Ever Fonseca: laberinto natural

TONI PIÑERA

A primera vista, cuando uno mira la obra del artista, aparece el color atrapándonos en ese tejido de formas y colores. Más tarde, al penetrar dentro de las variadas germinaciones que pueblan sus cuadros, caminamos ya sobre tierra firme, por ese laberinto natural donde se revela el verdadero sentido del peculiar lenguaje, la esencia cubana y caribeña.

Ever Fonseca, junto a una de sus
novedosas esculturas de madera.

Ever Fonseca, a lo largo de los años, ha atrapado la personalidad de los seres que pueblan sus creaciones. Diríamos, es un "jigüe" pintor que, metamorfosea la vida, recuerda, vive y crea. Su obra es el itinerario del cubano, es una poética-diálogo entre hombre-vegetación.

Si quiere comprobar lo anterior, acérquese a la exposición Donde desemboca el río. (Homenaje a Manzanillo), abierta en la galería La Acacia (San José No. 114, entre Industria y Consulado, La Habana Vieja), en la cual el artista muestra un conjunto de pinturas y esculturas en madera policromada, que cuentan anécdotas, percepciones y mitos conocidos en su ámbito de paisajes rurales. Allí, el espectador podrá entrar en contacto con uno de los pintores más auténticos de Cuba, porque su manera de hacer no es comparable con la de ningún otro, además de reconocer en esa obra un lenguaje de signos muy propios.

Ever Fonseca nació en un "caguayo" verde que flota en el Caribe, y siempre vivirá en él, porque sobre su piel corretea desde que sus ojos se abrieron al mundo. Allí conoció al Don Jigüe, inseparable compañero de aventuras reales y pictóricas, y de su mano caminó por valles y montañas, bebió el agua de los ríos, tocó los colores del amanecer y las sombras de la noche. Todo ello salpicó su obra de una cubanía nata, de una sensibilidad especial que se acumula ahora en telas, cartulinas, maderas y barro. De ahí que sus trabajos lleven los colores del campo, del cielo. "Me gusta todo, uno no puede adelantarse a sí mismo. Mi obra está circunscrita en la Isla y es un trabajo vital donde el mar desempeña un papel fundamental aunque no esté presente en la obra", dijo el creador. En estas fábulas pictóricas aparecen animales muy diversos, una vegetación asombrosa, to-do un concierto de visiones-sonoridades de árboles, pájaros, pequeños reptiles¼ que siluetean en la distancia el sol o la luna, dependiendo de la hora que se fije en la superficie.

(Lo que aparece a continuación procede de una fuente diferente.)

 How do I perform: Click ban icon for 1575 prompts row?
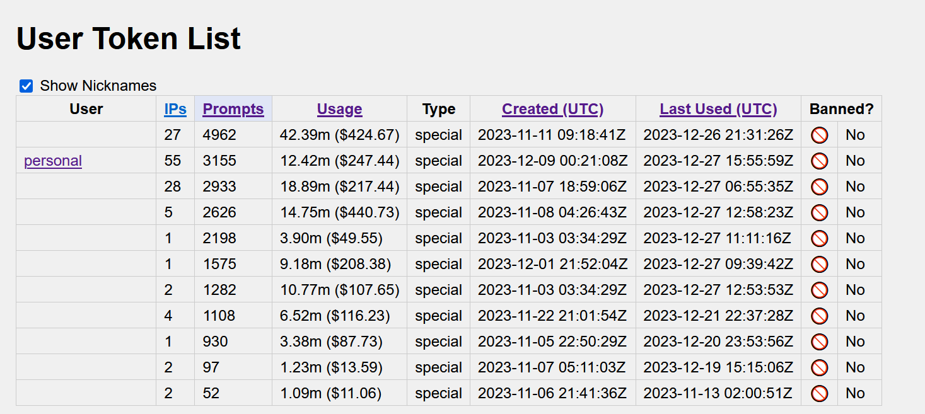[x=819, y=264]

Desde el punto de vista técnico, hay un énfasis en el empleo de la línea como elemento constructivo para expresar ideas, pues no hay en ninguna de sus composiciones un elemento discordante que conspire contra la percepción de formas-mensajes, y todas las figuras están resueltas mediante líneas vitales. Pero algo importante al mirar su obra es que a pesar de que el tiempo pasa, el desarrollo no ha podido eliminar de él ese toque "silvestre" de su personalidad y de sus creaciones.

En los inicios, hacia los 60 y 70 se observan en sus trabajos líneas muy sensuales porque según refiere Ever "en aquel tiempo era la juventud, las novias, mi madre estaba viva y ese mundo de cosas se entremezclaba. Ahora hay una paz, una sedimentación, un reposo, factores que corresponden a la madurez biológica, la experiencia acumulada. Aunque en cuanto a la sensualidad, el amor, en esencia soy el mismo, sólo que me he transformado por fuera, por la piel. Y lo que caracteriza mi obra es el sentido orgánico de un desarrollo que va al ritmo de los años: el tiempo de las vivencias. Pero no puedo decir que las piezas de una década son mejores o peores, simplemente es un reflejo de mi trabajo, que siempre he realizado con el mismo amor, con la misma responsabilidad y eso es lo que me mantiene vivo".